___ RECORDS FOR THE EXERCISE ___

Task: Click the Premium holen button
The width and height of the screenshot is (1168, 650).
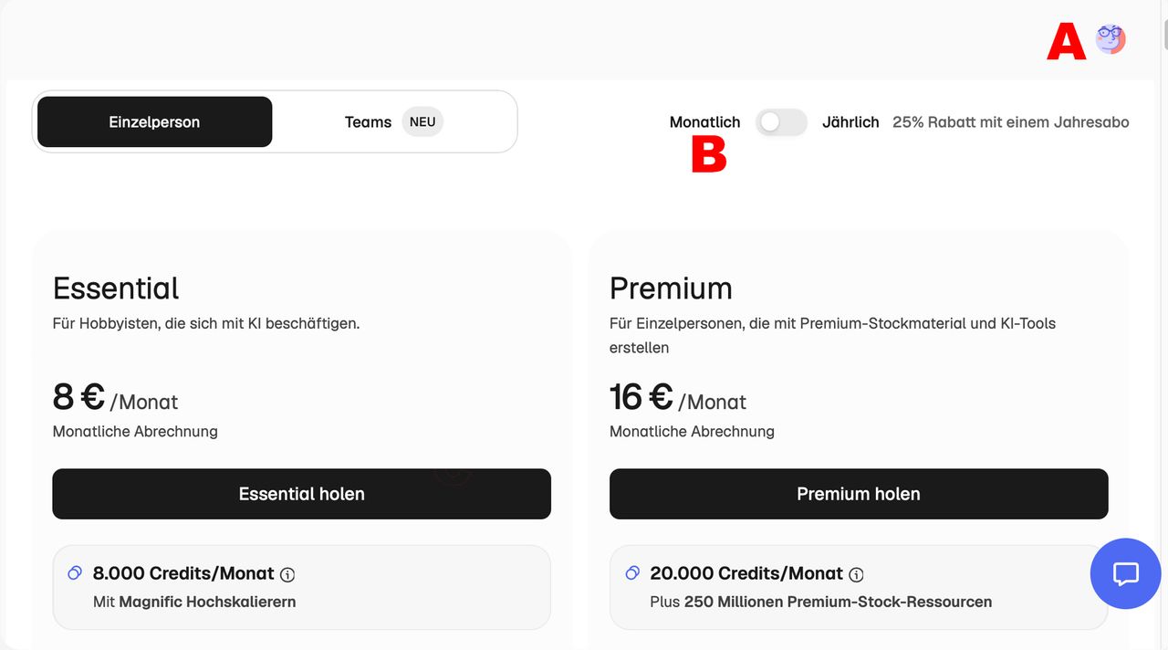Action: tap(859, 494)
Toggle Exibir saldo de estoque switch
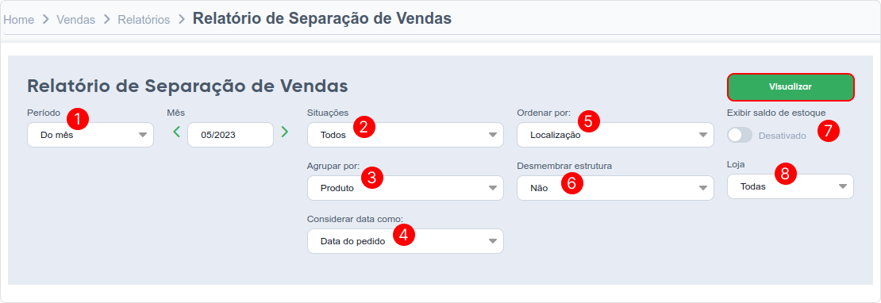The width and height of the screenshot is (881, 303). click(740, 135)
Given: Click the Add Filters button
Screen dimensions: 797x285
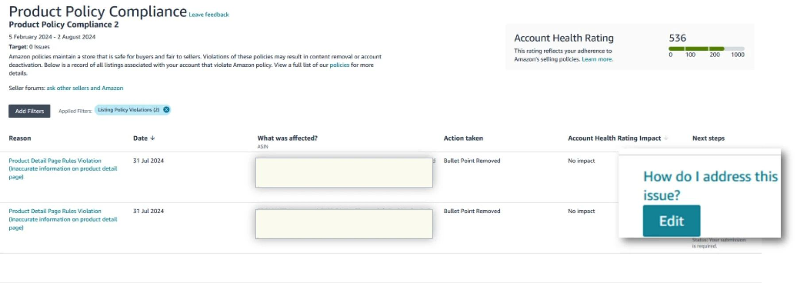Looking at the screenshot, I should (x=29, y=111).
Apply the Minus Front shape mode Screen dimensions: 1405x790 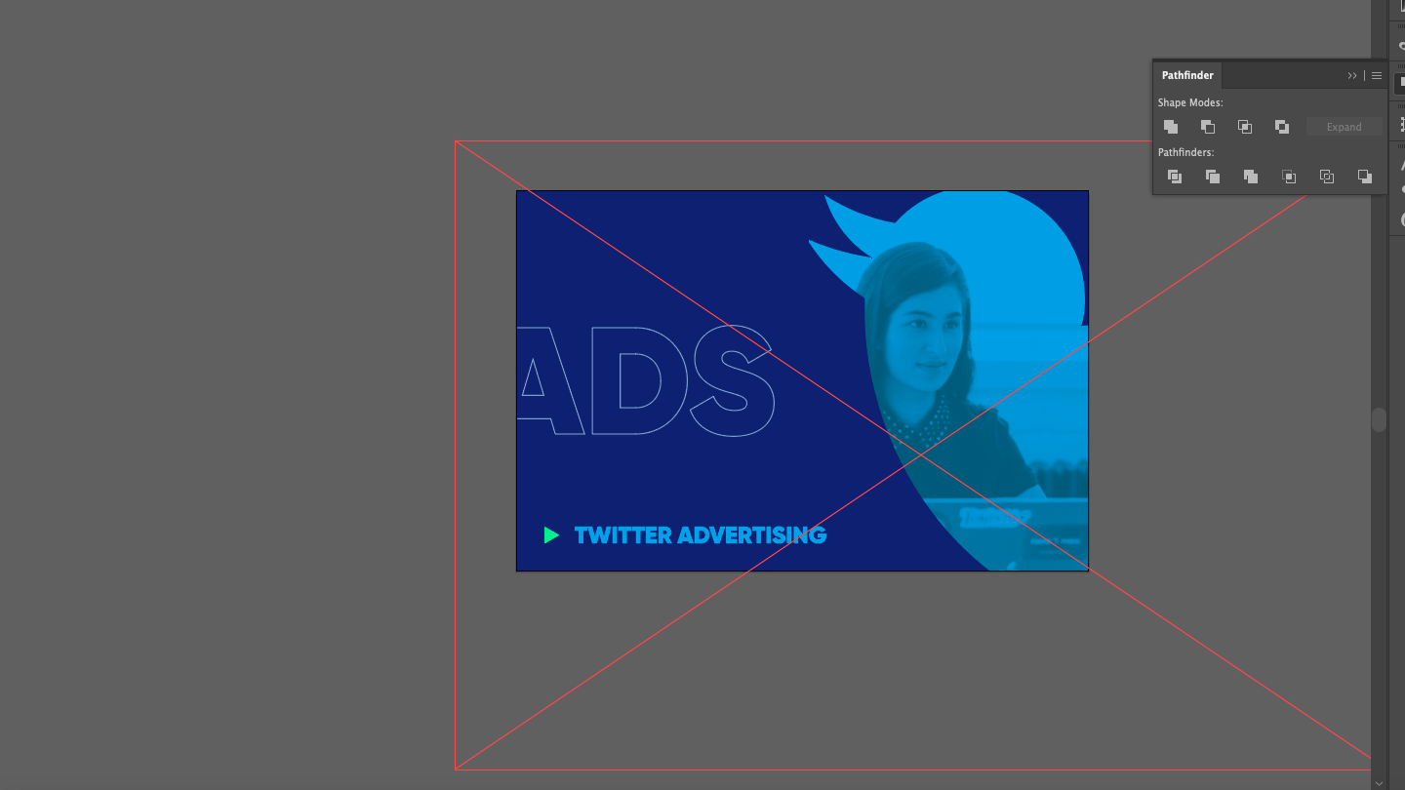point(1208,127)
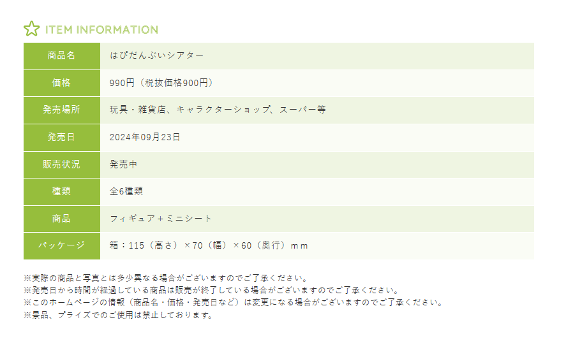Click the star icon beside ITEM INFORMATION
Screen dimensions: 566x357
pyautogui.click(x=31, y=29)
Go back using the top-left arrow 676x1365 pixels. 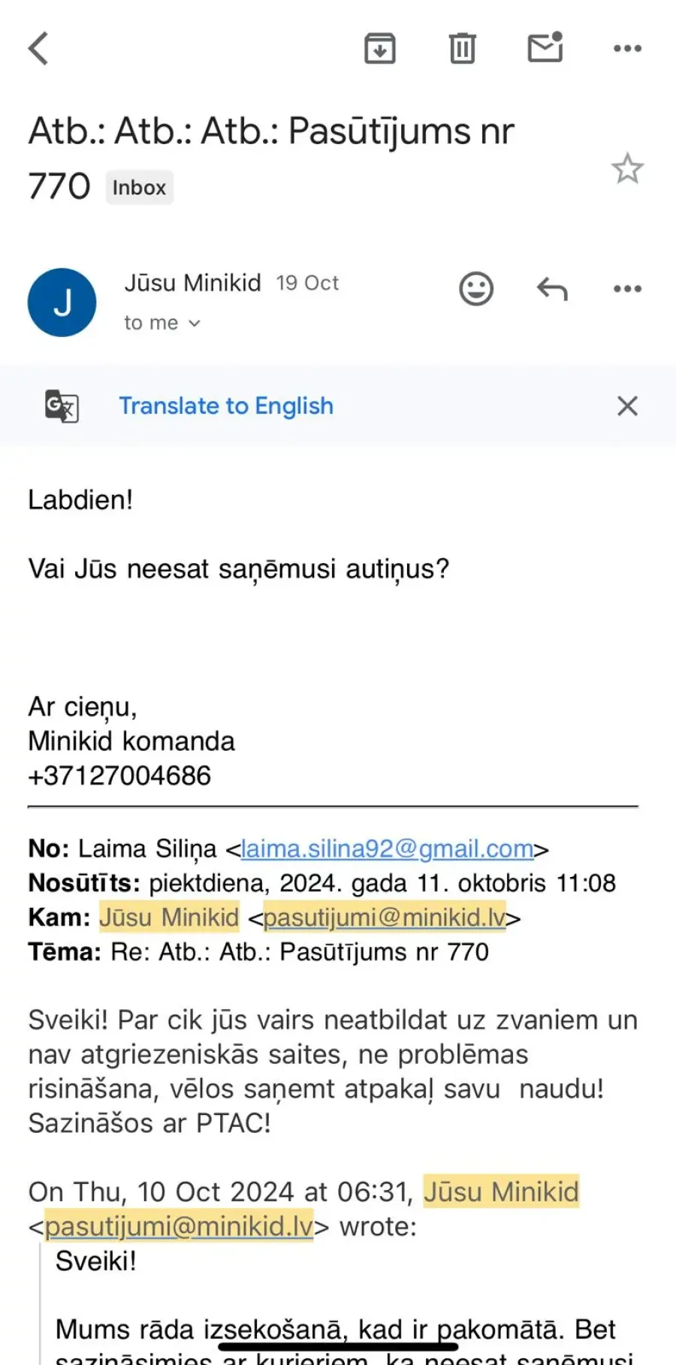click(x=39, y=49)
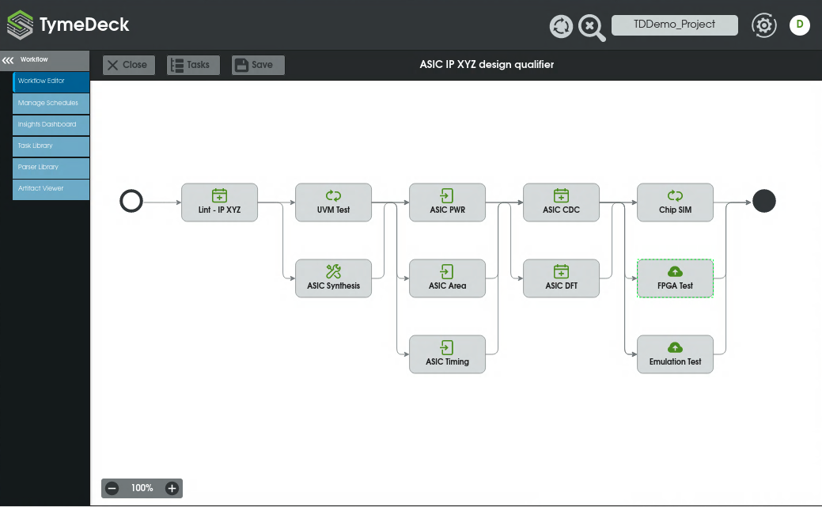Open Manage Schedules in the sidebar

[x=51, y=103]
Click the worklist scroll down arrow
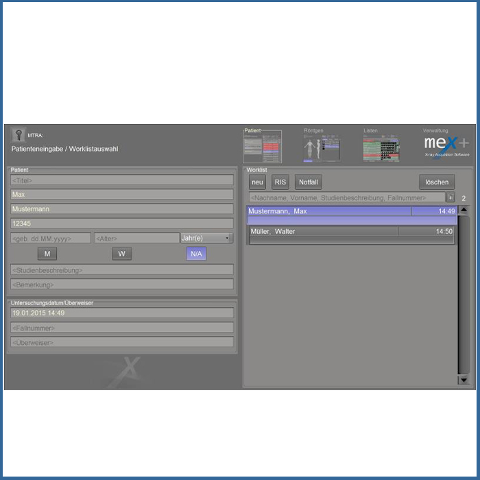The width and height of the screenshot is (480, 480). coord(464,379)
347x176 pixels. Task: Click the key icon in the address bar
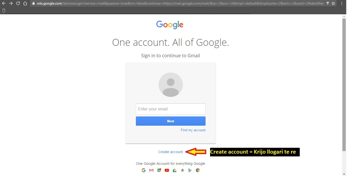pyautogui.click(x=328, y=4)
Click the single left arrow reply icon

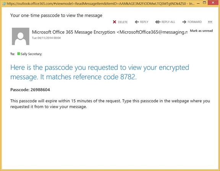pyautogui.click(x=137, y=22)
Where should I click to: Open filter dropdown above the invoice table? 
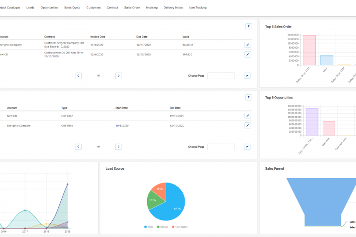click(249, 27)
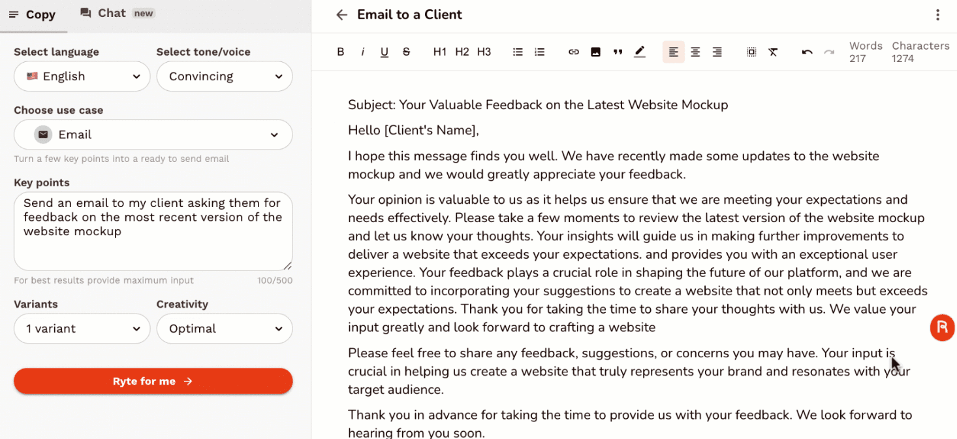
Task: Toggle bold formatting in the editor toolbar
Action: [x=341, y=52]
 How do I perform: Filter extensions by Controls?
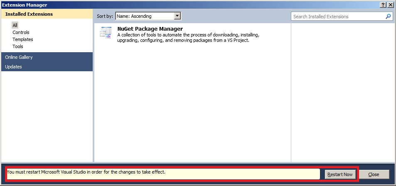coord(21,32)
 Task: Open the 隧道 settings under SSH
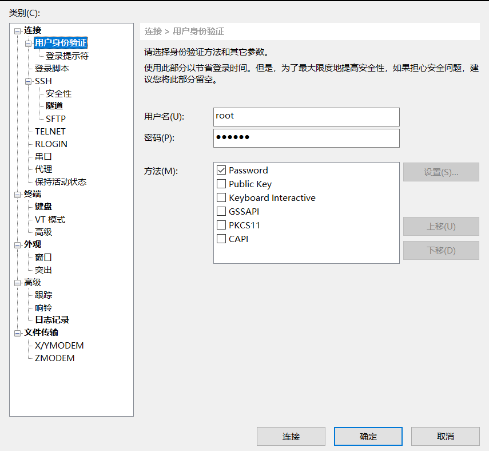pos(55,106)
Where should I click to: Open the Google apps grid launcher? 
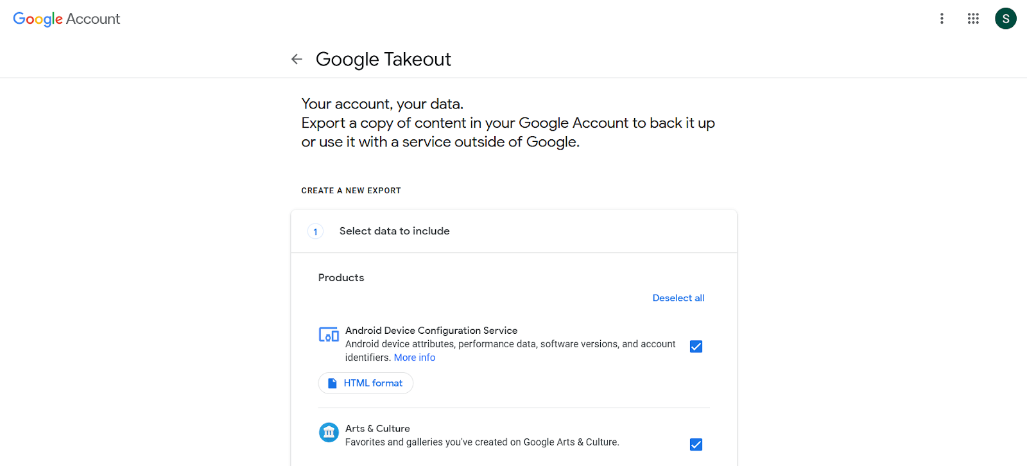click(x=973, y=19)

___

WHAT THE TASK REQUIRES: The answer must be a single number: how many lines of the entries contain "button".

ANSWER BELOW: 2